PCA to relocate to Marshfield
Colby to lose staple industry
By Kris Leonhardt
Editor
MARSHFIELD — The Marshfield Common Council voted 9-0 during a special meeting held Aug. 10 to move forward with a developer’s agreement with Packaging Corporation of America (PCA) that will relocate the production facility in Colby to Marshfield.
Mayor Chris Meyer said city staff were first made aware that the company was looking to relocate and expand when they were contacted by a Marshfield area business owner in early June. Meyer commended city staff for pulling together an agreement together so quickly.

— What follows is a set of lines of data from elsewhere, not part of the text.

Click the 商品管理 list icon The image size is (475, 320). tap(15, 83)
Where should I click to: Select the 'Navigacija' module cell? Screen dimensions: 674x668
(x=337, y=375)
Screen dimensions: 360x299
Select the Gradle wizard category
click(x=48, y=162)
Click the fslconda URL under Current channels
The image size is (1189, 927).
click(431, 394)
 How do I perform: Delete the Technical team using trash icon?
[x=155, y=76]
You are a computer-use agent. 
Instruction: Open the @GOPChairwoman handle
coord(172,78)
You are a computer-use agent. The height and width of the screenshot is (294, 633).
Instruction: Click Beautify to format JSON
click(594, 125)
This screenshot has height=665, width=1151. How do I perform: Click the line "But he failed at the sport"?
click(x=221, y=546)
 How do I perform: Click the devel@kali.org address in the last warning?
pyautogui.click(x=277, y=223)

“It’s probably one of the largest developments we have had in better than a decade here in Marshfield,” stated Meyer. “It’s come together very quickly, and tonight the council heard the development agreement has been drafted with Packing Corporation of America. … This is a significant project for our community because it relocates 80 jobs to our community and provides a potential for an additional 20 new jobs once the factory is completed and expansion is underway.
“This development is for a 270,000-square-foot manufacturing facility. This will be located directly north of the Silvercote facility that was constructed about a year ago in the Yellowstone Industrial Park on the east side of Galvin Avenue.
“The city’s obligations for this project include providing financial incentive to the organization building the facility as well as to provide rail service. Rail service is going to be a challenge, but we are going to be able to do that.
“All of the funding for this particular development is going to be covered by the future taxes paid by the facility. Our development agreement is also worded in a such a way that we have some protections in there for the taxpayers, such that we anticipate a $15 million cost to build the facility. We anticipate somewhere in the neighborhood of a $10 million final assessment. Given our current tax rate, that would generate in a 10-year period $2.4 million or about $2.9 to $3 million over 12 years. The incentive being provided by the city for this development is about $2.8 million plus the return of their land acquisition dollars. They will be paying approximately $300,000 for property that we will return to them after the project is completed, so that gives us a total of a $3.1 million incentive. However, if we subtract that $300,000 that they are giving us that we will be giving back, that leaves $2.8 (million), which will be paid for by the TIF (tax incremental financing) and … the $240,000 in annual tax revenues, slightly over 10 years — that 11- and 12-year range — to fully return that investment that we are making in this development.”
The PCA plant in Colby is one of three full-line plants in the state of Wisconsin. Wisconsin’s other full-line plants are in Burlington and Milwaukee.
“Again, this was significant here in Marshfield because diversifying our manufacturing base is important. We are a health care community. I think most people recognize that. We are an agricultural community, but we are also a manufacturing community,” Meyer said.
PCA has a history in Colby that spans a half century. Its landlocked location and need for expansion led to the company’s desire to move.
Meyer stated that PCA had considered multiple locations before narrowing it down to two and eventually choosing Marshfield as its new home.
Construction is scheduled to be completed in Marshfield in 2018. Once the new plant is functional, the Colby facility will be closed.